Cable directionality


I'm sure this has been discussed before but I missed it, so what is all this stuff with the direction of voltage flow with cables? Every cable you see any more has a little arrow on it. Since the signal is AC and travels one direction as much as it travels the other, what difference could this possibly make. I have talked to numerous co-workers (all electrical engineers) and they ALL say this is the biggest bunch of bunk they have ever seen. Since I am the only "Audiophile", I try to keep an open mind(I'm also the odd man out being mechanical.) Skin effect, resistance, capacitance, etc. are true issues. You pass power through a wire and it creates a magnetic field. You do deal with impedence and synergy with the driving source. How about a few technical answers from the audiophile community.
bigtee
I'm glad we have a cable designer here--welcome Orbeck.
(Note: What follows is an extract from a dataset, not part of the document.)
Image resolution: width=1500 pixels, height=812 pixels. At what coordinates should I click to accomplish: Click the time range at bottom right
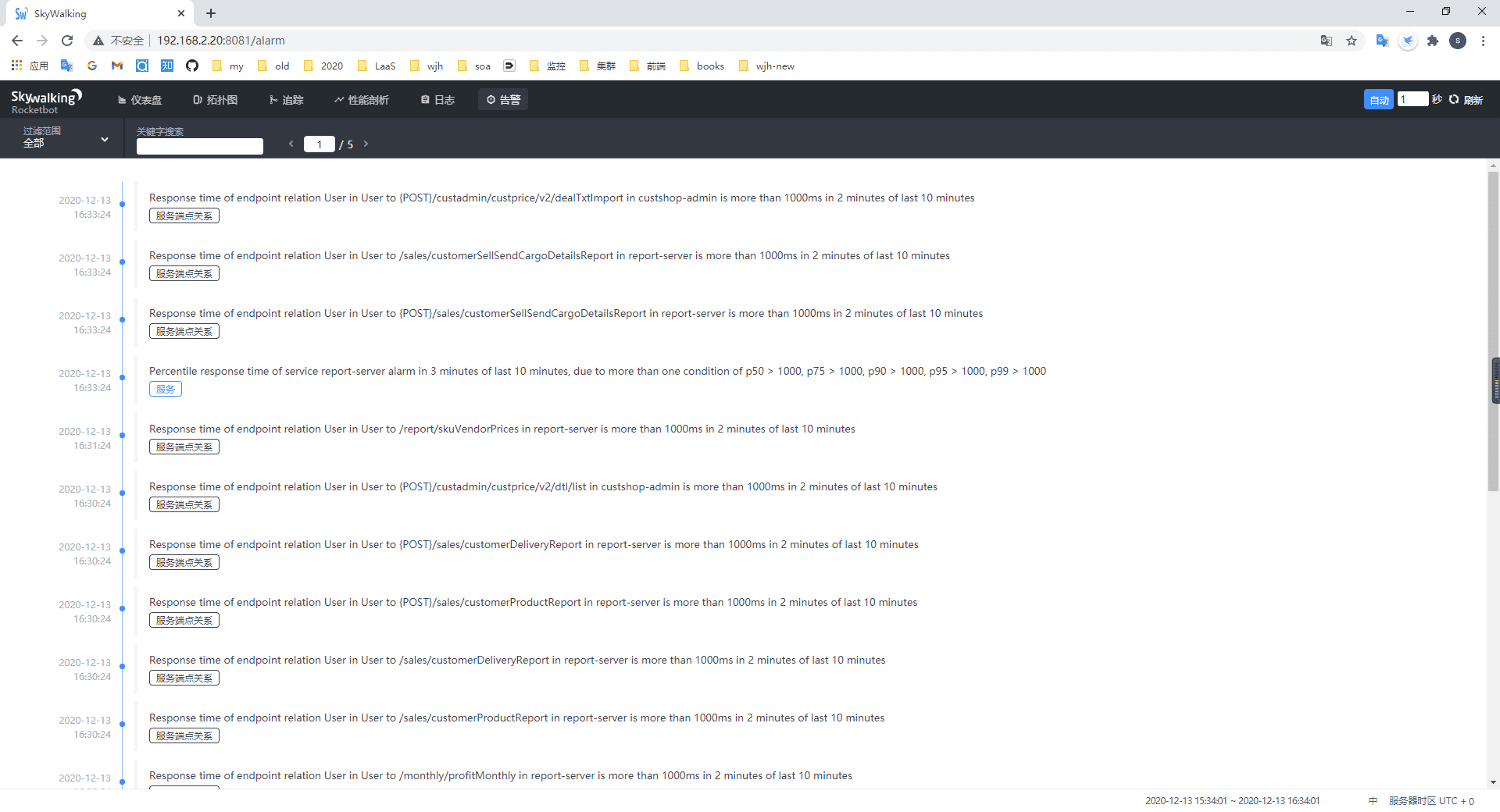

As a physicist I like hearing the scientific explainations, when I can only surmise the bits I know about cables. It's certainly refreshing to the hocus pocus.
BigTee,

Please don't confuse voltage with current. In order to drive your amplifiers to drive your speakers current must flow. The same thing happens in your AC line analogy. The cable shield issue that you are raising is real. Current will flow through the shield if the circuit driver and receiver are at a different reference potential.

Regards,

John
OK so interconnect shielding is grounded at one end only, hence the cable is "directional".
But I have seen "directional" speaker cable, and I cannot think of any possible explanation for this. Can anyone offer a plausible explanation?
John, But what if the shield is only connected at one end as some other folks are saying? Now, how does flow occur? I agree with the "Possibility" of potential on the ground circuit but I also know that electricity takes the path of least resistance (both voltage and amps---since volts do push amps.) You can see a ground wire (white wire---not the copper ground) spark at the breaker panel when it is connected to a load such as a motor but it has NO potential. Ground faults help with large, potentially dangerous shorts to ground as through your body. You are always going to have a difference in ground potential between a large amp drawing component and something less. You certainly cannot have voltage potential(and flow) without some sort of current, ever how small. No current, no flow.
So, I guess my question remains, since we are dealing with AC, how can wire be directional?
BigTee, you are confusing a "shield" with a "ground". They can be two different things. In some cables a "shield" is connected only at one end. There are still two other conductors to carry the signal. There is no mystery here to anyone who has ever worked in a calibration lab!